A review of efforts to present old indexes

How to present older indexes to off-site users has been a decade-long challenge for us that’s yet to be resolved. Middlesex North had installed its first Wang computer in 1987, so that’s where the searchable computerized index began. It was obviously desirable to add older data to the system. Eventually, registry employees began a project called “the ten year index” in which they photocopied the pages of the 1976-1986 grantor and grantee indexes, and keyed the contents of those pages into the Wang database. When I arrived in 1995, only a small dent had been made in the project, so we reinforced the staff working on the project, raising that number to ten employees, but even with the extra help it still took 14 months to enter 10 years of data. Because of the large commitment of resources that had been required to finish that job, we began looking for more efficient ways to achieve a similar result.

An alternative approach unexpectedly emerged from disaster recovery planning we undertook in preparation of Y2K. We had just purchased a microfilm scanner that would capture the image from a frame of microfilm and convert it to a digital image on the computer. After we had purchased the machine, which we intended to use to scan our older record books, we grew concerned about our ability to recreate the paper grantor and grantee indexes if they were destroyed in a disaster. Fortunately, all of our indexes were backed up on microfilm just the same as our record books. Using our new microfilm scanner, we were able to capture digital images of every page of every index. Although the project took several months to complete, we still ended up with a full digital copy of all grantor and grantee indexes.

The next challenge was deciding how to present these scanned index images to our users in a practical way. Eventually we settled on bundling images together alphabetically in separate PDF files. This worked very well; it was just like having the actual index book in front of you. The problem was that the individual files were so big (many close to 1 GB) that we could not make them available on our website although they worked fine here in the registry where we could make them available on our network. To make the files available off-site, we offered them to users on CDs, but the full set required 16 CDs, which was an unwieldy number.

Advances in technology soon came to our assistance. Small, pocket-portable flash drives/thumb drives soon affordably grew to 16 GB capacity which is plenty to hold all of these indexes. For a year, now, we have allowed customers to bring as a 16 GB drive and we’ll copy the data to it at no charge. That service is still available to customers.

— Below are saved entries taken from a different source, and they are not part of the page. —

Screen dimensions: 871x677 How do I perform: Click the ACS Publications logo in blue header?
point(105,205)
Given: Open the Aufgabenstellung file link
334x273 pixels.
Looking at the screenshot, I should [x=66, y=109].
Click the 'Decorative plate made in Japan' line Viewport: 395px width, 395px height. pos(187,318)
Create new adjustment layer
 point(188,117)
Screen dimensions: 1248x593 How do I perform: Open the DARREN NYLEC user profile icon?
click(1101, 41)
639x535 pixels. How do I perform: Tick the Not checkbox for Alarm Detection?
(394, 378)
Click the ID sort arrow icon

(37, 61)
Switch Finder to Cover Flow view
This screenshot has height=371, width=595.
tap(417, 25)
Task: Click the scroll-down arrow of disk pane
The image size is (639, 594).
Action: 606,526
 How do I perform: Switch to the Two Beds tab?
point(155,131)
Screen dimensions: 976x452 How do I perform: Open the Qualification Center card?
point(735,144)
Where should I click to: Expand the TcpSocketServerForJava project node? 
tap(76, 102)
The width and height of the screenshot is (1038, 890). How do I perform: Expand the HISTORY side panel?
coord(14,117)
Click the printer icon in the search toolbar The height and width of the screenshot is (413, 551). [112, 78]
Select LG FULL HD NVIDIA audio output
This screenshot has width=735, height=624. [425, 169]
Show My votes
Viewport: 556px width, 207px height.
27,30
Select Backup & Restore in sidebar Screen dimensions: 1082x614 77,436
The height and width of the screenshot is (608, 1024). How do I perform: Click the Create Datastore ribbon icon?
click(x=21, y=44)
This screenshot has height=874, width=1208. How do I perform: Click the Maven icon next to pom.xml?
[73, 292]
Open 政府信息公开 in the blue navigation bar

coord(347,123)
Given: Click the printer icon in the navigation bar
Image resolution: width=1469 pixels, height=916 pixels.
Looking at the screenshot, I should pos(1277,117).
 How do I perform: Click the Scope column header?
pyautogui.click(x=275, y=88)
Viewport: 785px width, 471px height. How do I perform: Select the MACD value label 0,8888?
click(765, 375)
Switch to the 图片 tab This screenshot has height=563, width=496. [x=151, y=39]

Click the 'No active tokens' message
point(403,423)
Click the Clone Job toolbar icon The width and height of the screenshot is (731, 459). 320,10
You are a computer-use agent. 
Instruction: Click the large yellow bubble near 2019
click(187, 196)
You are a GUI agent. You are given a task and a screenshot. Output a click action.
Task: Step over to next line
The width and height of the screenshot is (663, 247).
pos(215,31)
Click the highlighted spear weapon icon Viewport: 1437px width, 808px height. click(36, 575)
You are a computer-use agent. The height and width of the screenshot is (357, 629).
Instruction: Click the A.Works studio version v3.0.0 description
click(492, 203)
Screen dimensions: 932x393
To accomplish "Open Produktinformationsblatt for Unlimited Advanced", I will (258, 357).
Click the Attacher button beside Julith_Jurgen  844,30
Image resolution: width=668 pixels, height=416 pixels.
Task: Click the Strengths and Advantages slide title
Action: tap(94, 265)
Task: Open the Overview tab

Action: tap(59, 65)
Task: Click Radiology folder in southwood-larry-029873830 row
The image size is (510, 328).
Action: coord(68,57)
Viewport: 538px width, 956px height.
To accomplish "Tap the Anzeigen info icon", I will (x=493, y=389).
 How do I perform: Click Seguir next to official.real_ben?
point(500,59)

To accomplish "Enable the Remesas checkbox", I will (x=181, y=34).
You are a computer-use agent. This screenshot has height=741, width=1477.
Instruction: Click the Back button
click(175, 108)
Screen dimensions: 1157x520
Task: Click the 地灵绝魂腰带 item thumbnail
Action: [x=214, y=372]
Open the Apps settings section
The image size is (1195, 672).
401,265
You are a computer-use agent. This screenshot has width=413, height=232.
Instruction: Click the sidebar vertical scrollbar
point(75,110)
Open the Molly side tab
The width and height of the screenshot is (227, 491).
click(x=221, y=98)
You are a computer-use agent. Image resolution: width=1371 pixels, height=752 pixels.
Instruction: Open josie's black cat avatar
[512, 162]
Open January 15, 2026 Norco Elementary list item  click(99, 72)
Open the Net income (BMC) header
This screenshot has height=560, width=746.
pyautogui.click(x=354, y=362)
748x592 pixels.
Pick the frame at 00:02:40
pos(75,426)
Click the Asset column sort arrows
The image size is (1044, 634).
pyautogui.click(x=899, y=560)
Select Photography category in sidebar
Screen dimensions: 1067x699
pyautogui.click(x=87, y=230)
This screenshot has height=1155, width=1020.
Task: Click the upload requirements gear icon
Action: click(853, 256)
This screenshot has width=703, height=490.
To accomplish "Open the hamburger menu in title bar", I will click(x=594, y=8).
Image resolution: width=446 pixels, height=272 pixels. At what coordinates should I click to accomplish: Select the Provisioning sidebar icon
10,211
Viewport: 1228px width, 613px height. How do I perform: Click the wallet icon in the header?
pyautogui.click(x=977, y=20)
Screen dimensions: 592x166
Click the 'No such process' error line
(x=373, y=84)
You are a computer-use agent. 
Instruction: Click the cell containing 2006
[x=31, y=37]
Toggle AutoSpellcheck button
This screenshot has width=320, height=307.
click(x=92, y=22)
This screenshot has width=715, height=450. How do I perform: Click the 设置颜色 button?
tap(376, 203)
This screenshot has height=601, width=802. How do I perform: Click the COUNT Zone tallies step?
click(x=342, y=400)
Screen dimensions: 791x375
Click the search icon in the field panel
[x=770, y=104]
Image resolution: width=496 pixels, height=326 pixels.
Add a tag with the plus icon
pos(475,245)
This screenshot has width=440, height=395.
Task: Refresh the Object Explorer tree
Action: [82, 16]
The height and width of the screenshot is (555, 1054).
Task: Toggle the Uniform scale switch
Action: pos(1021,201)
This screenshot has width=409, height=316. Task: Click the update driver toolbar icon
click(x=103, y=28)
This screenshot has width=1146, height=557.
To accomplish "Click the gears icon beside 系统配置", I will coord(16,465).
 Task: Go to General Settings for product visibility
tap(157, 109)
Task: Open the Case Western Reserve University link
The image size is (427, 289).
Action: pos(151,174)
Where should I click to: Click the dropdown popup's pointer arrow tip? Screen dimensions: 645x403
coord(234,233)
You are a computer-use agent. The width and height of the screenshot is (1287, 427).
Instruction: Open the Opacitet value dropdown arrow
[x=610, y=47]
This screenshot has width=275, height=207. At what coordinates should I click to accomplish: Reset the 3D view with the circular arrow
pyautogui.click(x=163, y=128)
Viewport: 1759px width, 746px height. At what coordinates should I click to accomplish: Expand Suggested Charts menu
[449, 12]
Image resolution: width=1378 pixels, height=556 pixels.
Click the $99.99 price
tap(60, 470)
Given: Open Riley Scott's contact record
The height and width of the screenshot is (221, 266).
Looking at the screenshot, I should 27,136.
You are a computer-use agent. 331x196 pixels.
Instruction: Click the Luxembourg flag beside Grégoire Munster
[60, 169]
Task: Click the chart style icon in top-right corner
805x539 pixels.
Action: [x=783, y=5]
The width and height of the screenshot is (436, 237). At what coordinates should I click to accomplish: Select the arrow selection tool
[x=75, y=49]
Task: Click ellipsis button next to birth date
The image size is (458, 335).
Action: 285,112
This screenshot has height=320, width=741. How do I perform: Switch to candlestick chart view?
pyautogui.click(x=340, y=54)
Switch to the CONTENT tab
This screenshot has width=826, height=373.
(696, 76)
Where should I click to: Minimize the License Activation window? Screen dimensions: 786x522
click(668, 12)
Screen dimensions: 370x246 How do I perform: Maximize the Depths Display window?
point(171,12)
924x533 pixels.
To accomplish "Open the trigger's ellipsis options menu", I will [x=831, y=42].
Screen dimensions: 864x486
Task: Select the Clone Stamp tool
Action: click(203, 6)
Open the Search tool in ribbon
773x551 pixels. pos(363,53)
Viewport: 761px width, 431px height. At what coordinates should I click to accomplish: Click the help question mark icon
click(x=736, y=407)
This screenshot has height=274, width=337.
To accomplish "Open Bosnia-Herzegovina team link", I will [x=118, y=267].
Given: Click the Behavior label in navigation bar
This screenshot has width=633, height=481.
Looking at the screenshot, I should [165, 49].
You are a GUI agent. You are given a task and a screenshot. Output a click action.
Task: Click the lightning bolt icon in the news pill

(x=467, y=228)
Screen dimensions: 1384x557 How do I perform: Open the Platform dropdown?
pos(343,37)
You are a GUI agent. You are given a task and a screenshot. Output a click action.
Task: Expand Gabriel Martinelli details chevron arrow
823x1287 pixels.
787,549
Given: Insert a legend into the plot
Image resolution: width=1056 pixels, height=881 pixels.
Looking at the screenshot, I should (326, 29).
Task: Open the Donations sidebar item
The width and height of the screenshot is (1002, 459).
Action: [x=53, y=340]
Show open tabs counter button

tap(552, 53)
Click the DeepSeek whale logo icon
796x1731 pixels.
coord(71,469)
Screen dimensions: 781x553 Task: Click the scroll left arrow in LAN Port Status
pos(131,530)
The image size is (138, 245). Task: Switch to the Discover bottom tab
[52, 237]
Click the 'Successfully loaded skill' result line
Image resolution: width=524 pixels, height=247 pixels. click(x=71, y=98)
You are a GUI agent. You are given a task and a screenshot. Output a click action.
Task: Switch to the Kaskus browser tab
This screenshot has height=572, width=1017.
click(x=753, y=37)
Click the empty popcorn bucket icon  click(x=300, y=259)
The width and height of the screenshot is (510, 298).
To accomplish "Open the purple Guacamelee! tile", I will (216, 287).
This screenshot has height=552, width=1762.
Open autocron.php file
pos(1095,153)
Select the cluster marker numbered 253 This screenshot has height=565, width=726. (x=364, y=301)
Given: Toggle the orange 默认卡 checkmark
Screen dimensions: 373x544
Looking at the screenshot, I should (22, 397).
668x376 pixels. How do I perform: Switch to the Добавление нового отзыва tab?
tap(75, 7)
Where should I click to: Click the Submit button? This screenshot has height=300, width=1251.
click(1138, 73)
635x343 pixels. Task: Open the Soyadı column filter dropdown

Our latest method of distributing these PDF files is still in the theoretical stage, but it’s a good time to describe it. Have you ever purchased software for download? You click through a few buttons and suddenly a new window opens and some icon-alert shows files being downloaded to your computer. We’re going to try to duplicate this method by putting our PDF index files on a server that will download the files on command. If we’re successful in setting this up, anyone with an internet connection will be able to download a full copy of the registry’s 1630 to 1975 grantor/grantee index to a home computer. In the meantime, we’ve resumed “back indexing” by using our employees to key data from older documents into the computer. We usually have 3 people per day working on the project and as of now, we’re back to 1971.